Enter Ms. Yvette Cartier: a beautiful, young, rich & spoilt entitlement princess who lives off a lavish monthly stipend from her Great Uncle Weaser (a war-profiteering arms & oil contractor & wannabe Republican senator from the Deep South). All this free-flowing revenue has the bleak effect of inducing Ms. Cartier to miscount her blessings to the point of taking them for granted like the air she breathes. Due to her wayward indolence, propelled by insatiable greed & an unabashedly hedonistic lifestyle, she reveals herself to be a young lady of lax morals in dire need of some old-school penitential medicine. She makes the critical fumble of pilfering high-end cosmetics and love toys from the pharmaceutical section of Mr. Dreadmiller’s grocery boutique on a quotidian basis for upwards of two years until the threshold of Mr. Dreadmiller’s saint-like sufferance has reached its breaking point. This is when the grocer realizes he is unable to afford a must-have high-tech appliance called an “At-Your-Beck Felicity Conveyor,” which he considers to be an indispensable necessity for future-proofing his business & ensuring his continued customer satisfaction & loyalty. He knows from experience that “keeping up with the Joneses” is essential for the survival of his store amongst the cutthroat competition of many nearby mega-corporate supermarket bargain-basement discount chains.

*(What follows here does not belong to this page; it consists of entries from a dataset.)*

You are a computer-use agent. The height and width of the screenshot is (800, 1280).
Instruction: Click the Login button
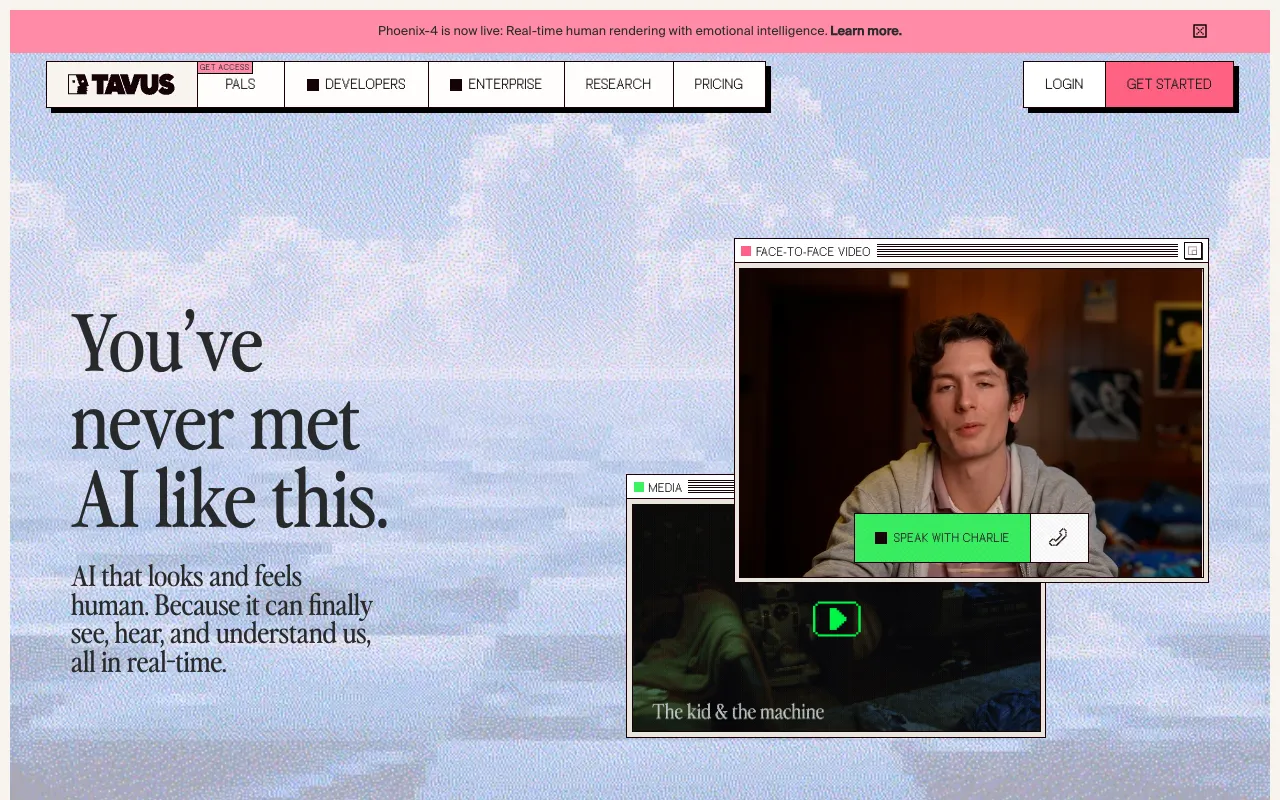click(1063, 84)
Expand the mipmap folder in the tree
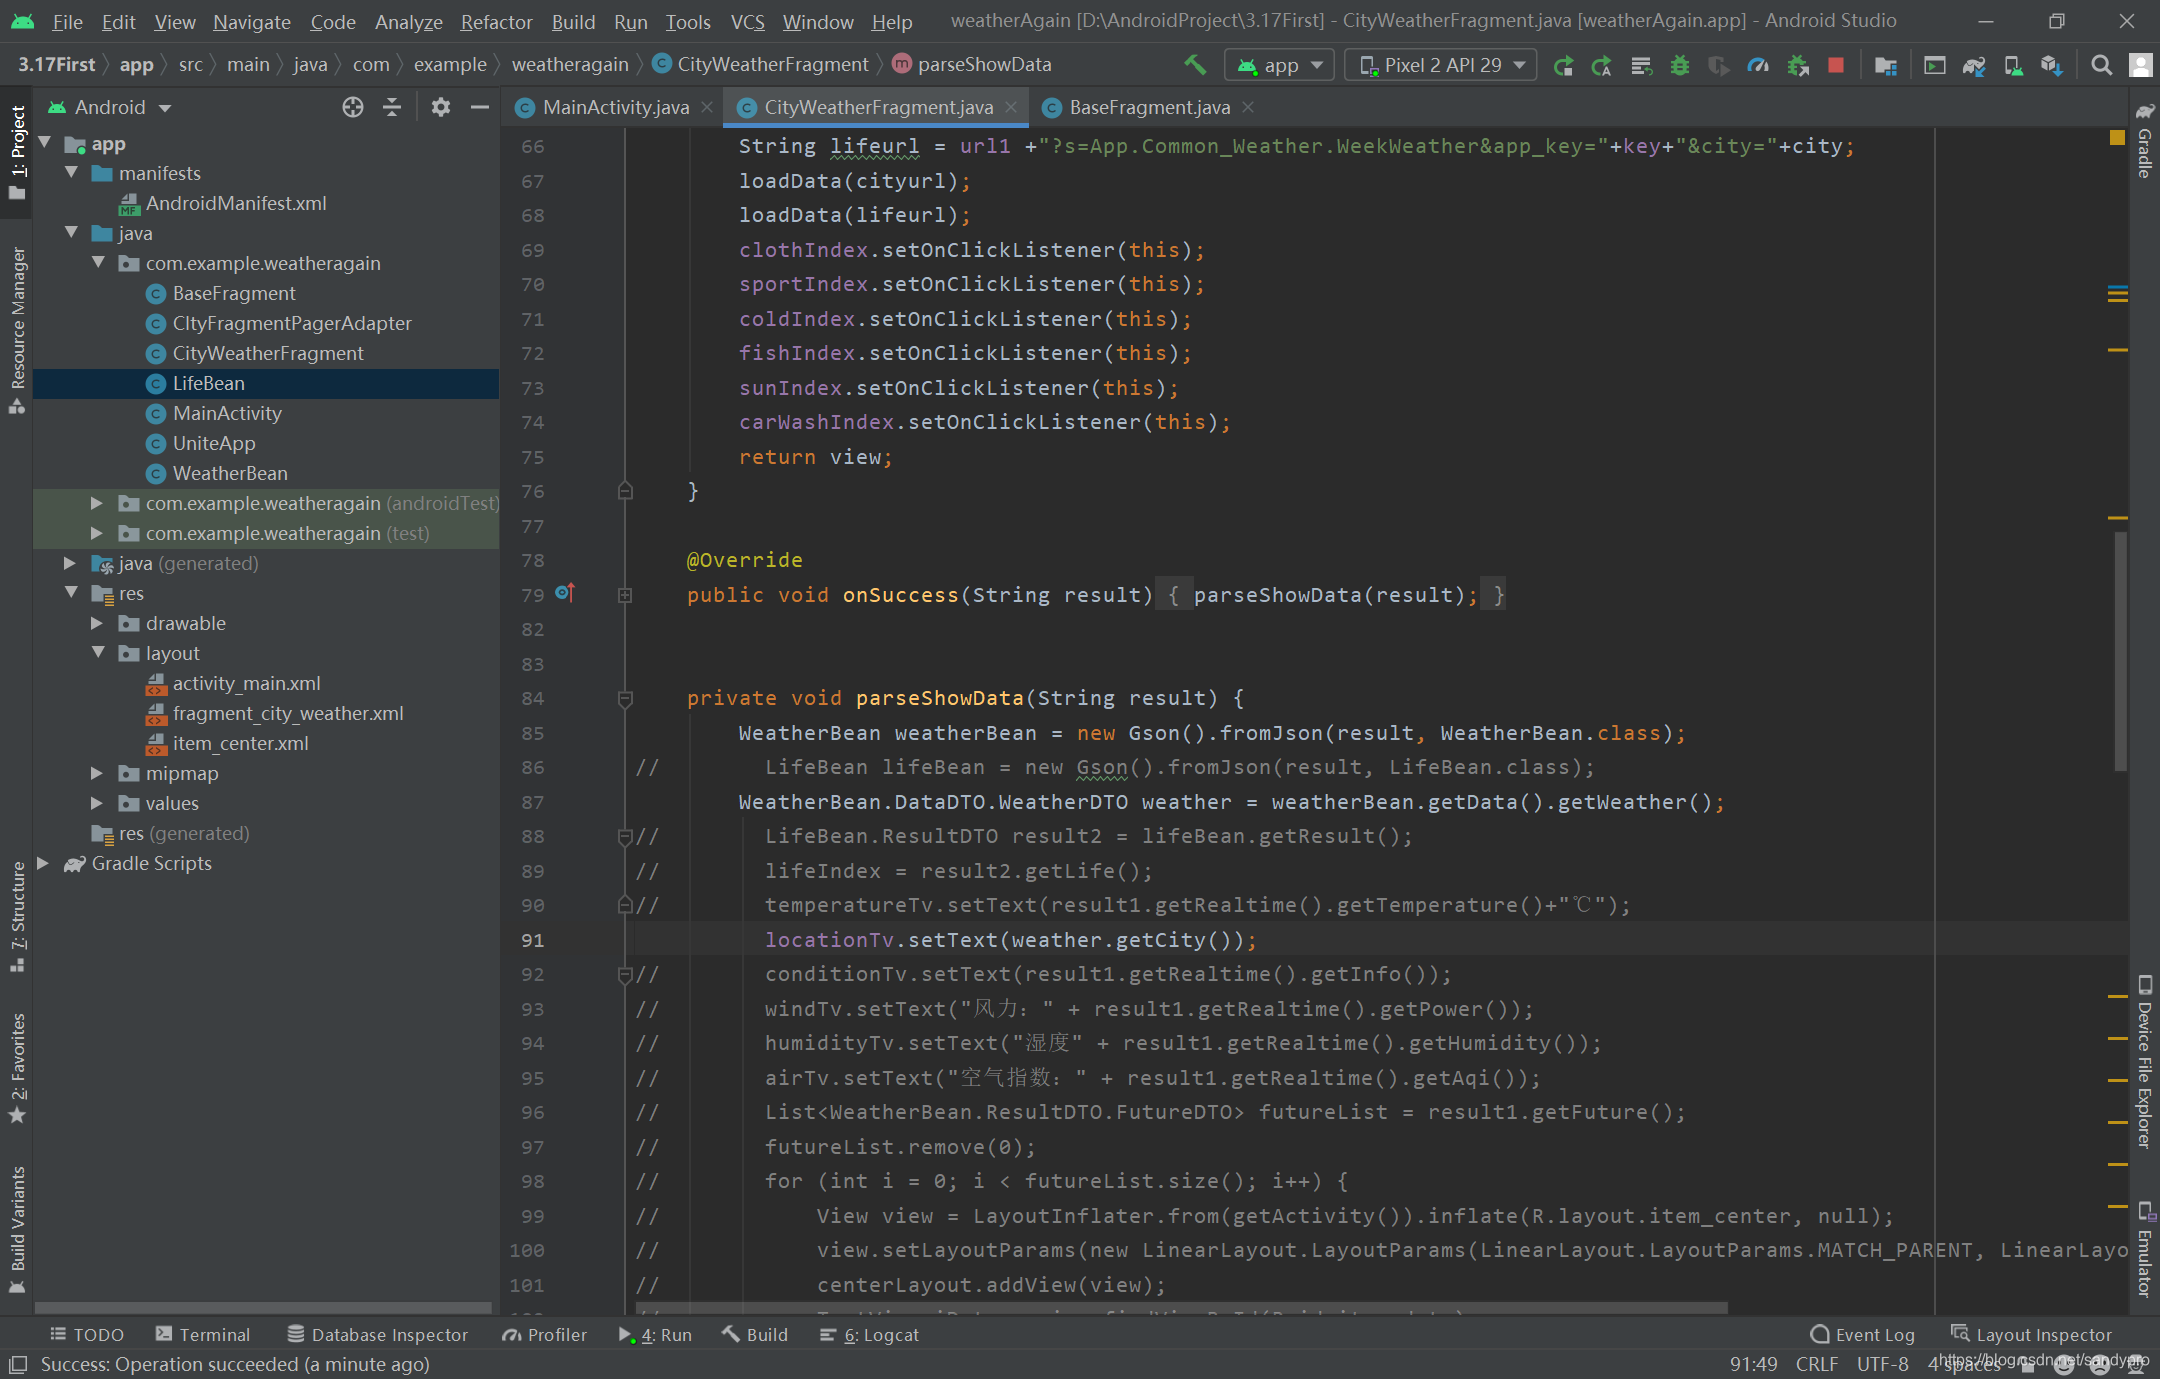Screen dimensions: 2160x1379 pyautogui.click(x=97, y=773)
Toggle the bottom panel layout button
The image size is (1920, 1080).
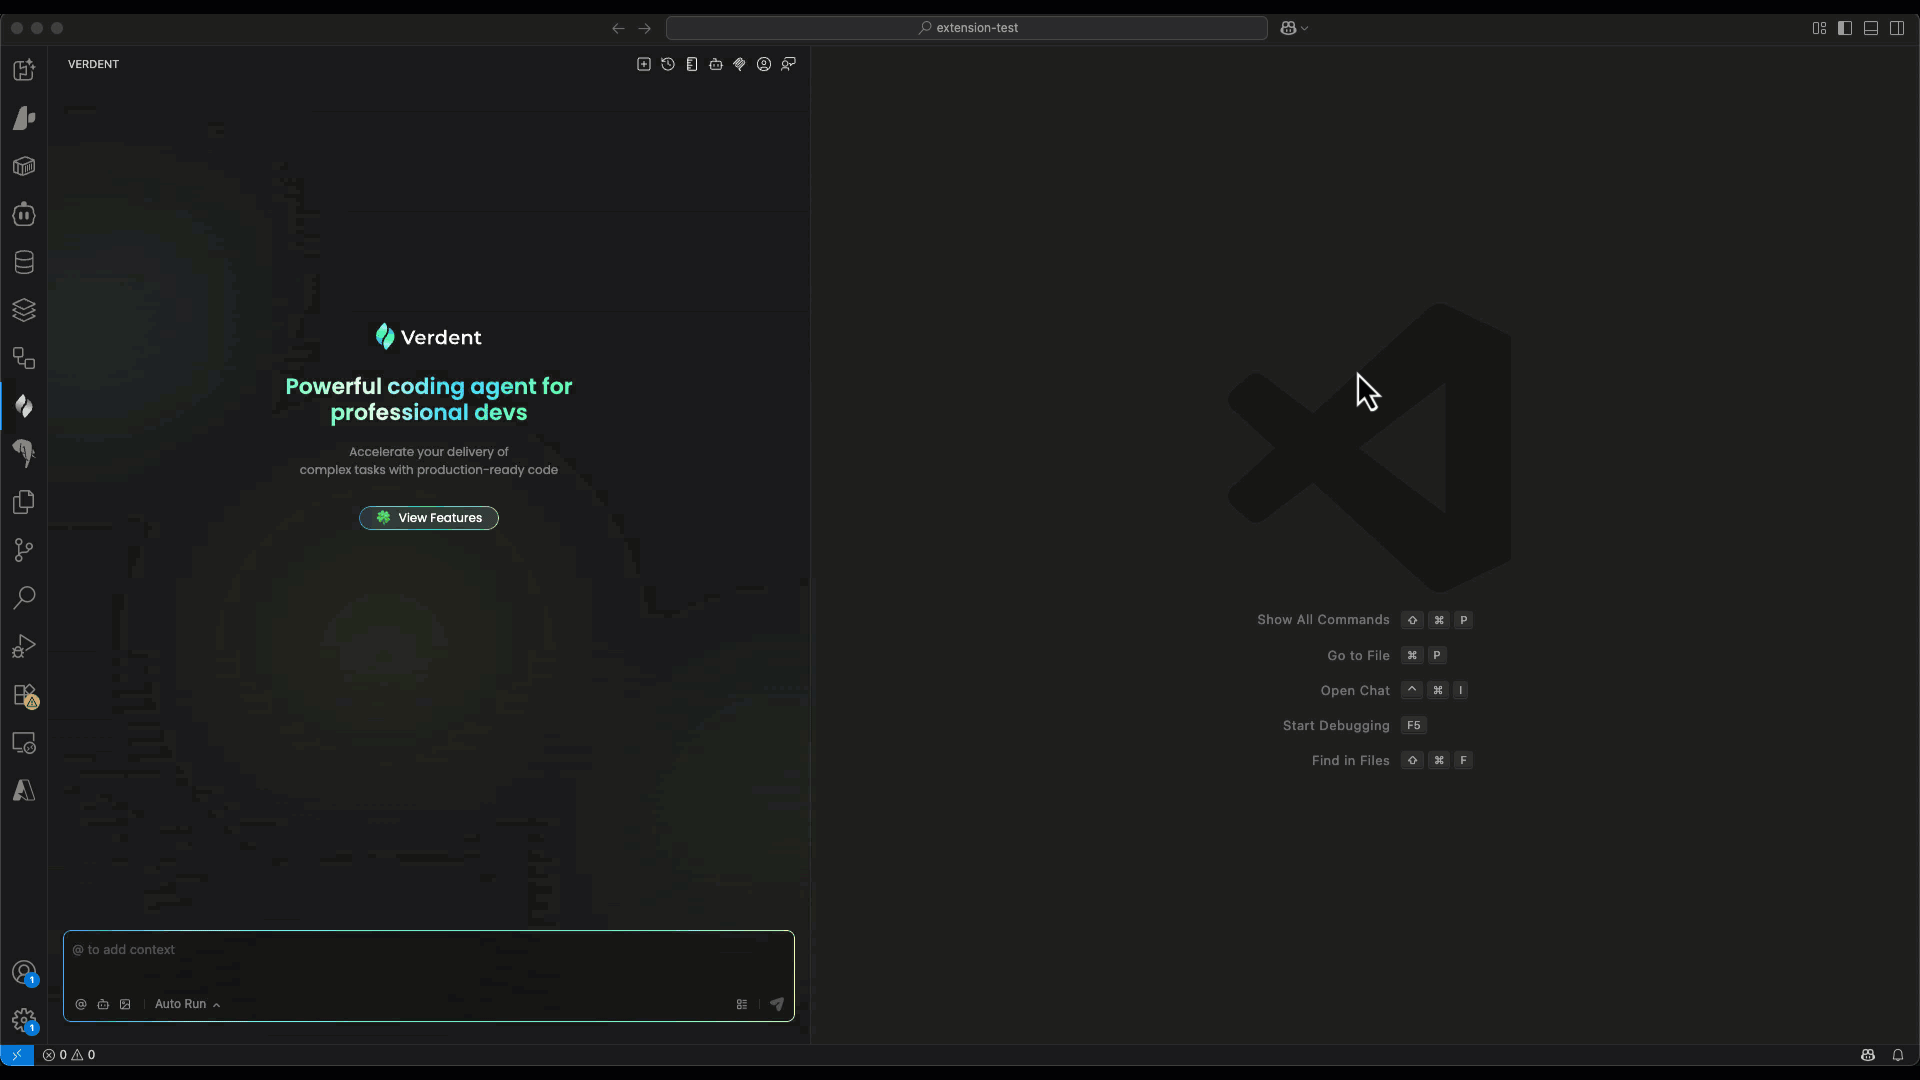[x=1871, y=28]
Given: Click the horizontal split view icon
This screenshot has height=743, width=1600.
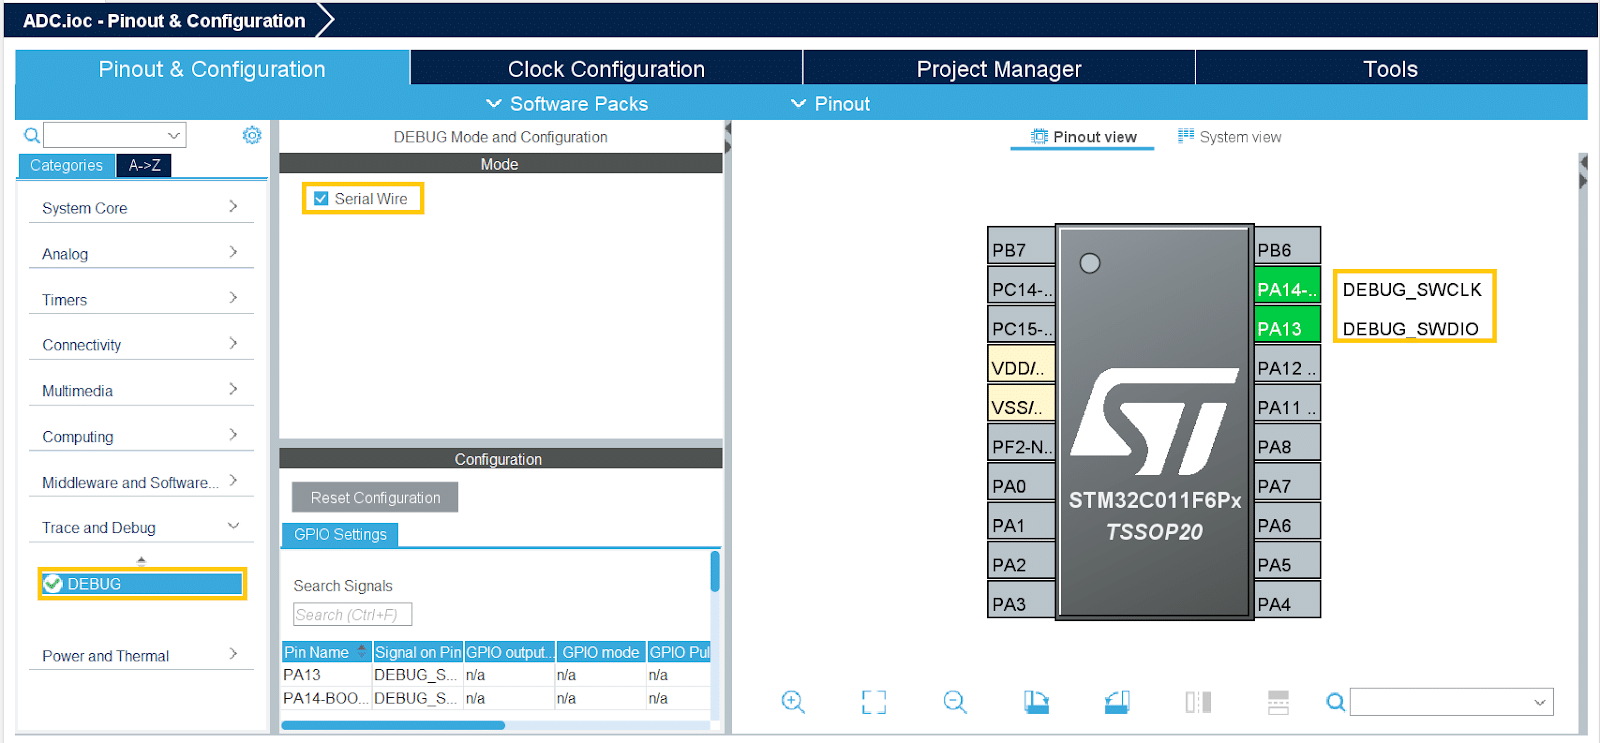Looking at the screenshot, I should pyautogui.click(x=1278, y=702).
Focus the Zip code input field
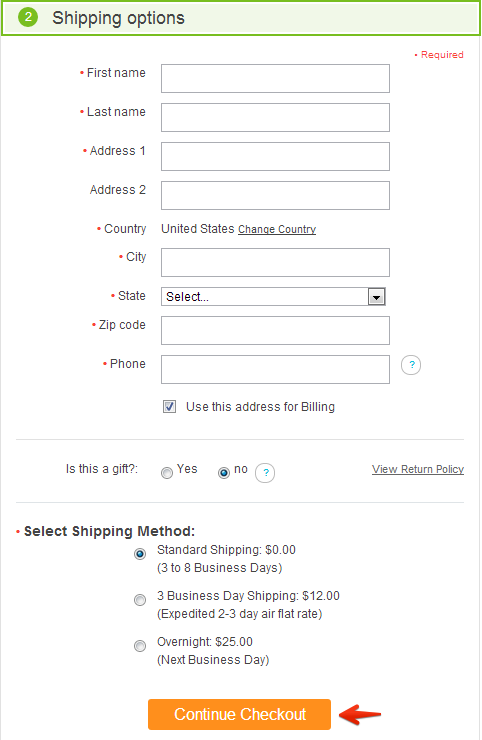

Upon calculating a massive inventory loss from Ms. Cartier’s compulsive shoplifting sprees, Mr. Dreadmiller attributes it as the root cause of his having fallen short on funds that would enable him to pay for the Felicity Conveyor in cash without having to apply for extortionate high-interest loans to do so.
Although Mr. Dreadmiller and his family are unanimously beloved for their charitable acts of kindness & good works in the community, as well as for being beacons of positivity & protectors of local traditions, they are, at the same time, not the sort of people anyone in their right mind would ever want to mess with. Just because they’re nice doesn’t mean they’re stupid.
Ms. Cartier, who deludes herself into believing the world is her oyster, finds out the hard way that her kleptomaniacal misdoings at Mr. Dreadmiller’s expense have lit the proverbial “match in the powder barrel” and that she will have to face the music for having overstepped a certain mark.